* [OBJECTIF]: Renommez « screenshot » en « capture », s'il vous plaît, dans les lignes qui commencent par celle contenant « Click the main.cpp file title » et se poursuivent jusqu'à celle contenant « pyautogui.click(x=394, y=286) », puis redonnez ces lignes sans autre modification. N'incluez pas les images dans la réponse.

* [JEU DE DONNÉES]:
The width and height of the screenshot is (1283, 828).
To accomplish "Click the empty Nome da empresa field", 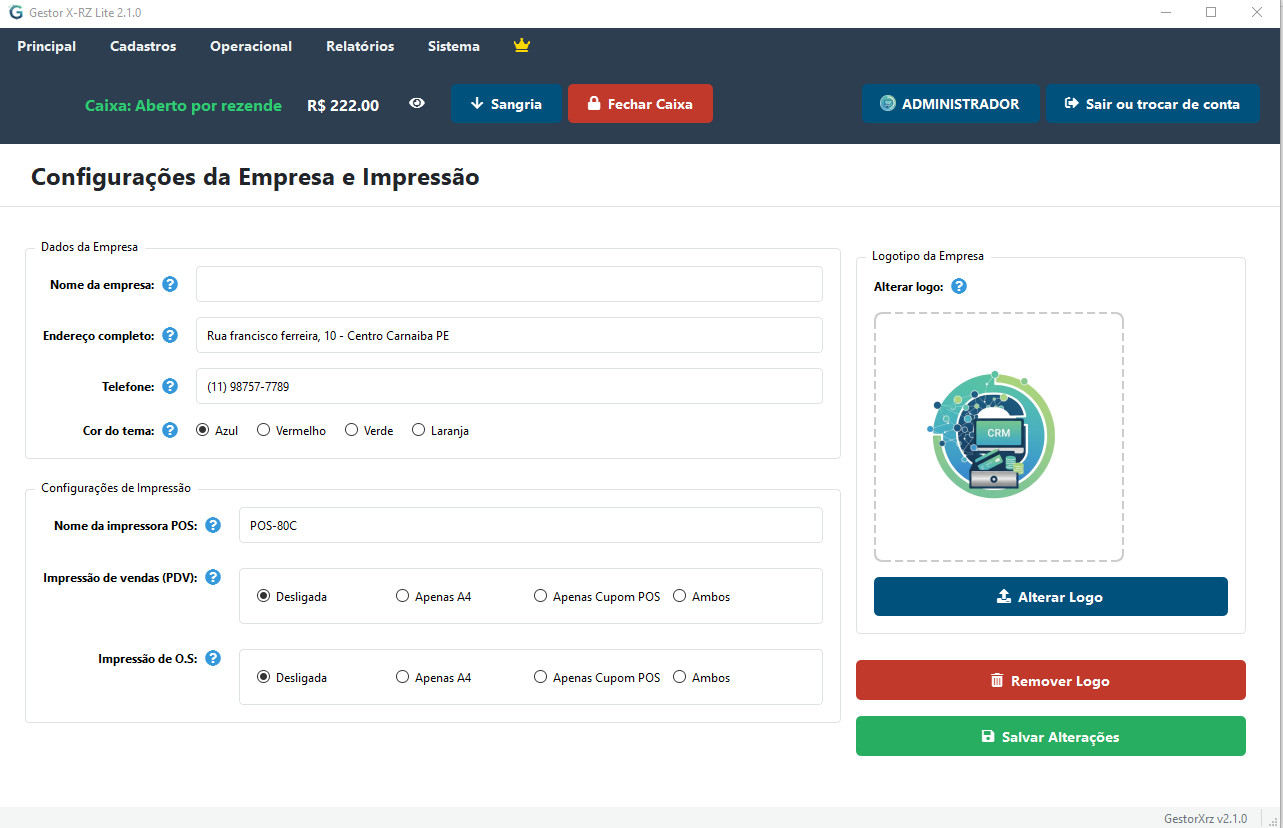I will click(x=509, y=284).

...

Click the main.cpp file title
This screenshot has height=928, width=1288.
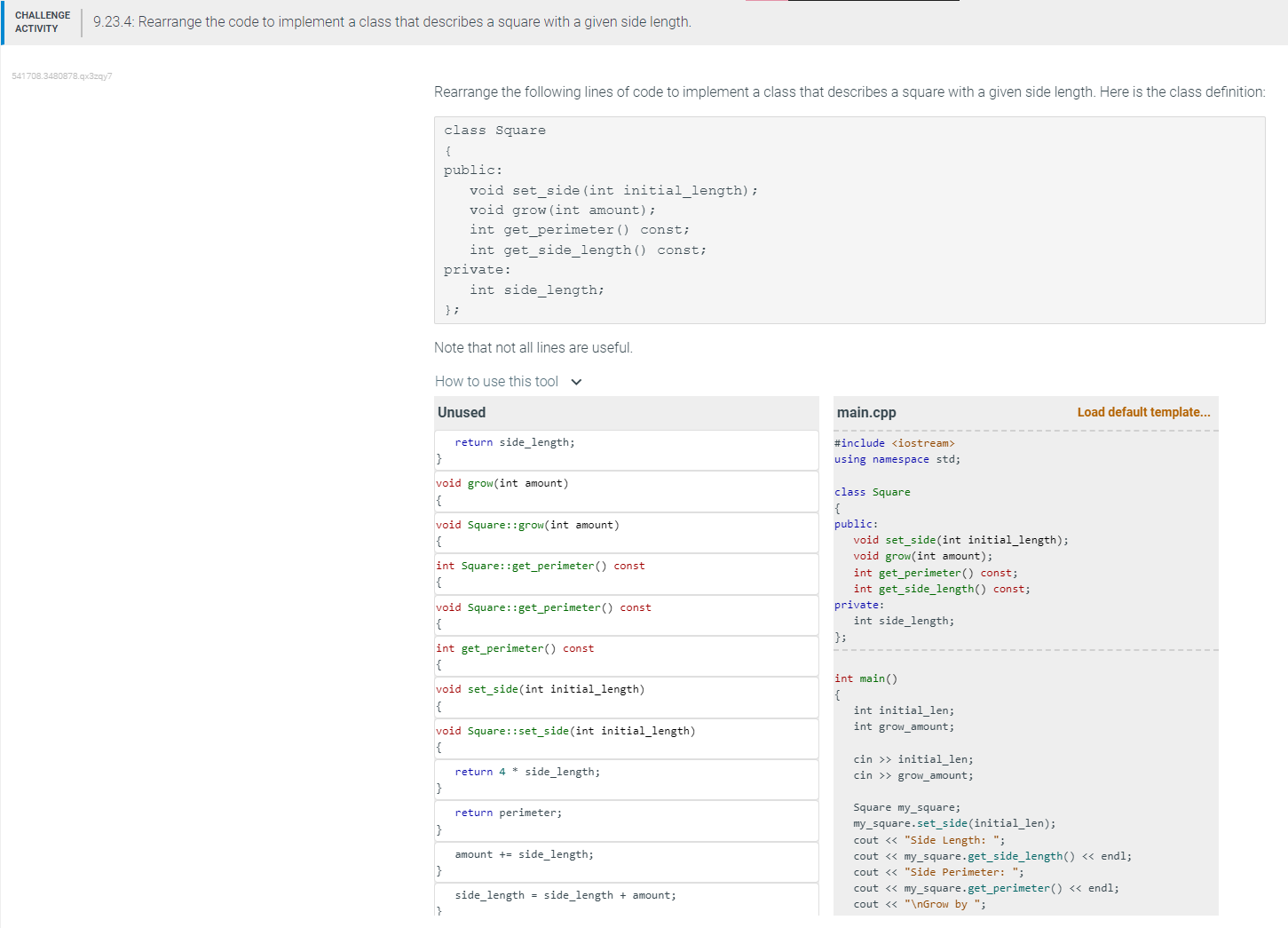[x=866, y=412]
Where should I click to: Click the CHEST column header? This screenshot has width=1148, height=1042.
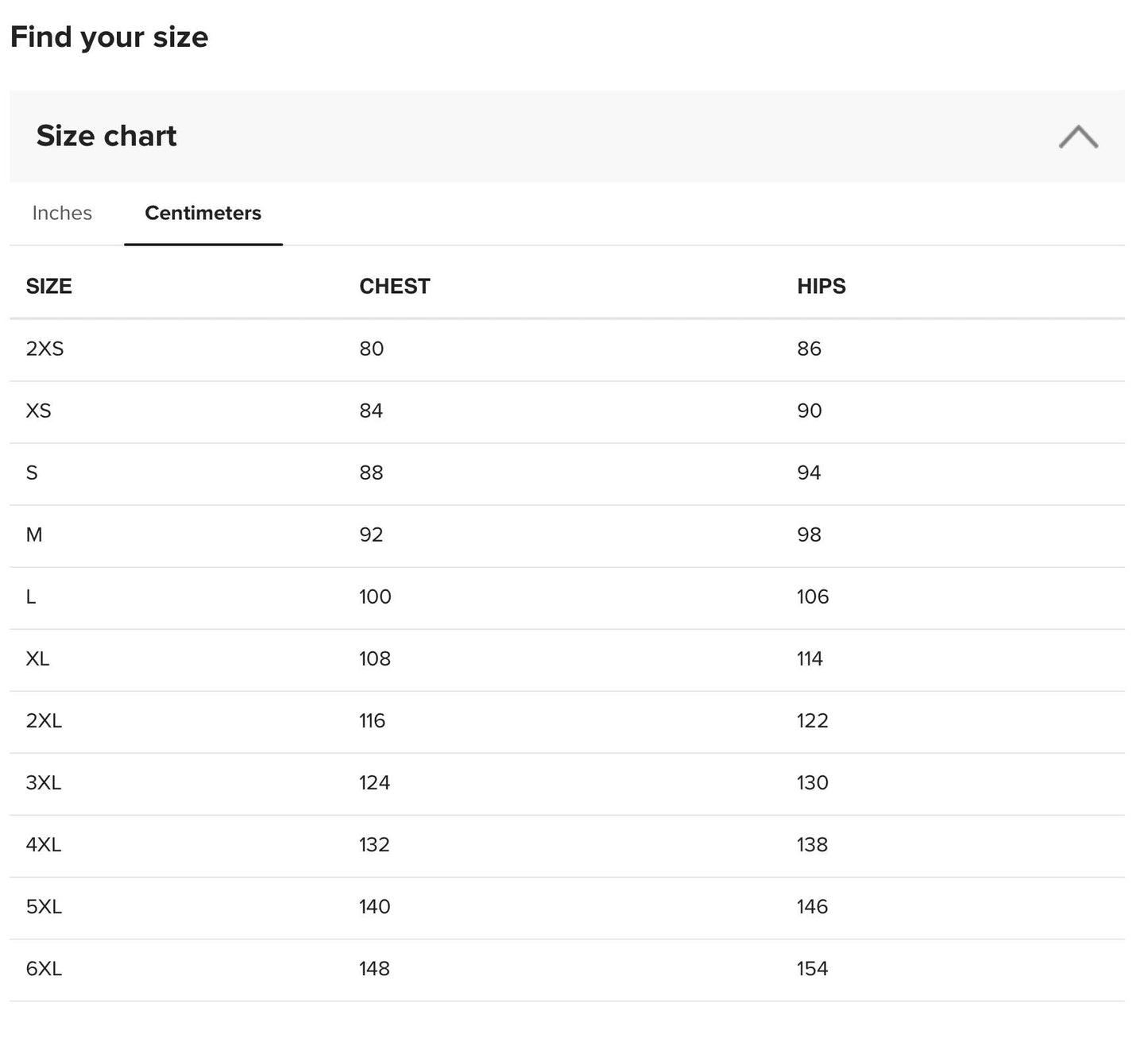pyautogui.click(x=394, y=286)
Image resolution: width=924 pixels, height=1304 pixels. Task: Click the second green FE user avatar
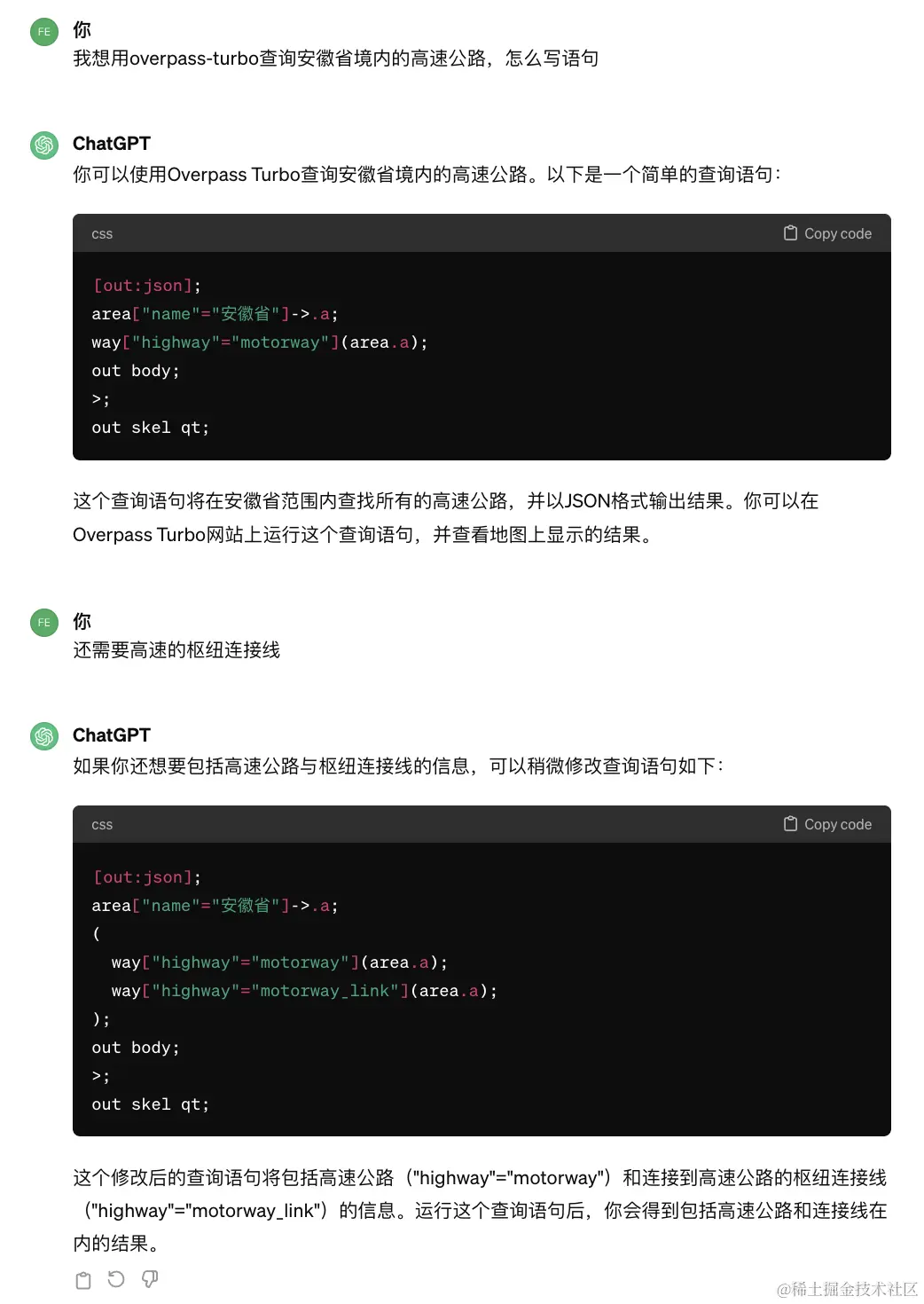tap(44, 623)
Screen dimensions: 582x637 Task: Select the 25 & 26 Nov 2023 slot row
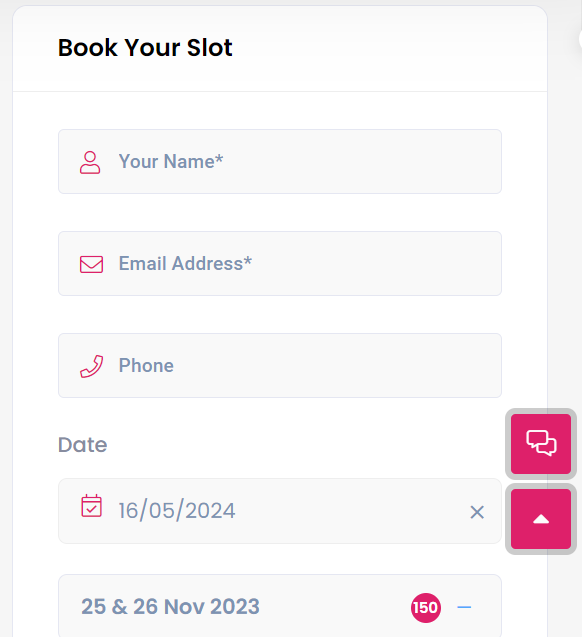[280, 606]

* [SOLUTION COMPLÈTE]:
Click the main.cpp file title
This capture has height=928, width=1288.
[x=866, y=412]
Where should I click to: Click the CHEST column header? This capture has width=1148, height=1042.
pyautogui.click(x=394, y=286)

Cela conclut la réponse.